Silicon-based ultra-broadband mid-IR and LWIR near-perfect metamaterial absorber

Abstract

Ultra-broadband metamaterial absorbers (UBMAs) that are compatible with CMOS technology for use in the mid-infrared and long-wave infrared regions are crucial for a variety of applications, including radiative cooling, thermal photovoltaic, and thermal imaging. In this regard, we propose, in this work, a design of an UBMA based on the heavily doped silicon (D-Si) and silicon carbide (SiC). The 3D finite-difference time-domain method is used, mainly, to numerically calculate the optical characteristics of the proposed UBMA. The absorber, which is made up of a periodic array of symmetrical multilayered square rings of D-Si and SiC, achieves high absorption with an average absorption of 95% over a wavelength range of 2.5–22 µm.
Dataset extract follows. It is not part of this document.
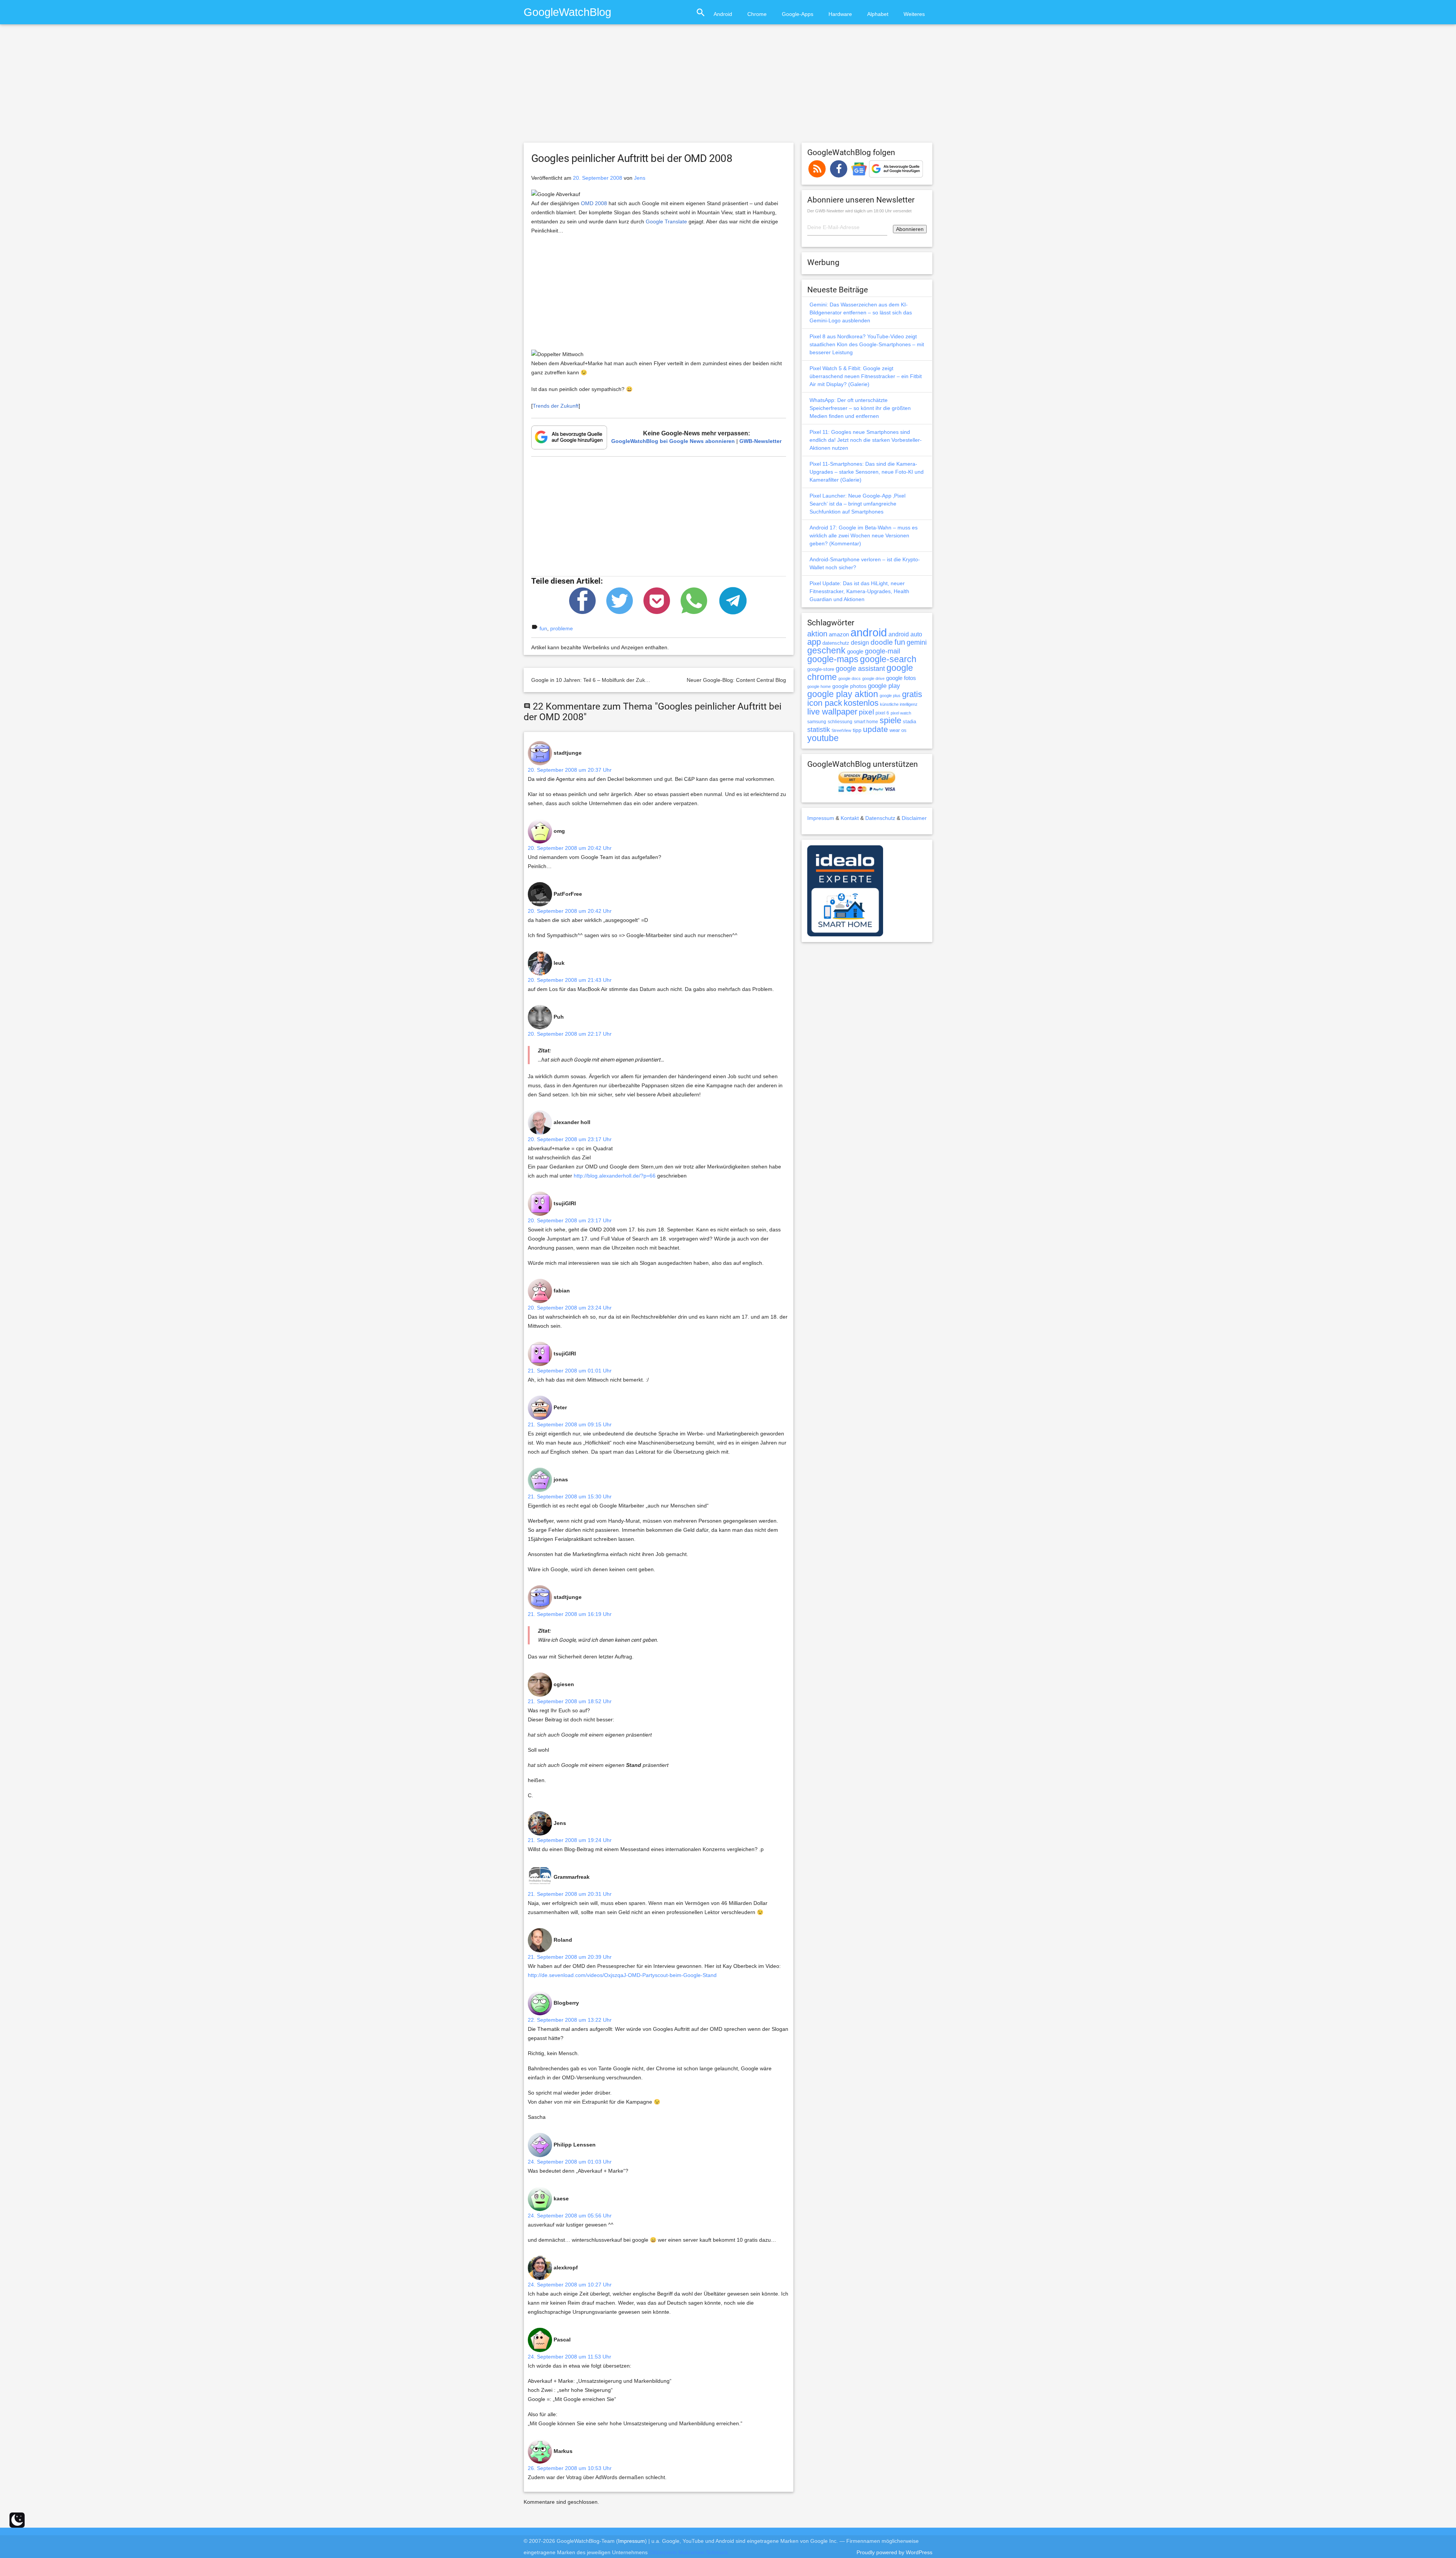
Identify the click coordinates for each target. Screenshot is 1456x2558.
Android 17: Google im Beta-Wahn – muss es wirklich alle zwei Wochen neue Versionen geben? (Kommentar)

This broad range of wavelength absorption is attained, encompassing the mid-, long-wave, and partial far-infrared regions. In addition to the materials' inherent absorption, the stimulation of magnetic polaritons, surface plasmon polaritons, localized surface plasmon resonance, and cavity resonance are responsible for the nearly perfect broadband absorption. Under normal incidence, the proposed UBMA is polarization-independent due to the symmetrical design of the absorber. Furthermore, the impact of the incidence angle on the absorption of transverse electric and transverse magnetic waves is examined.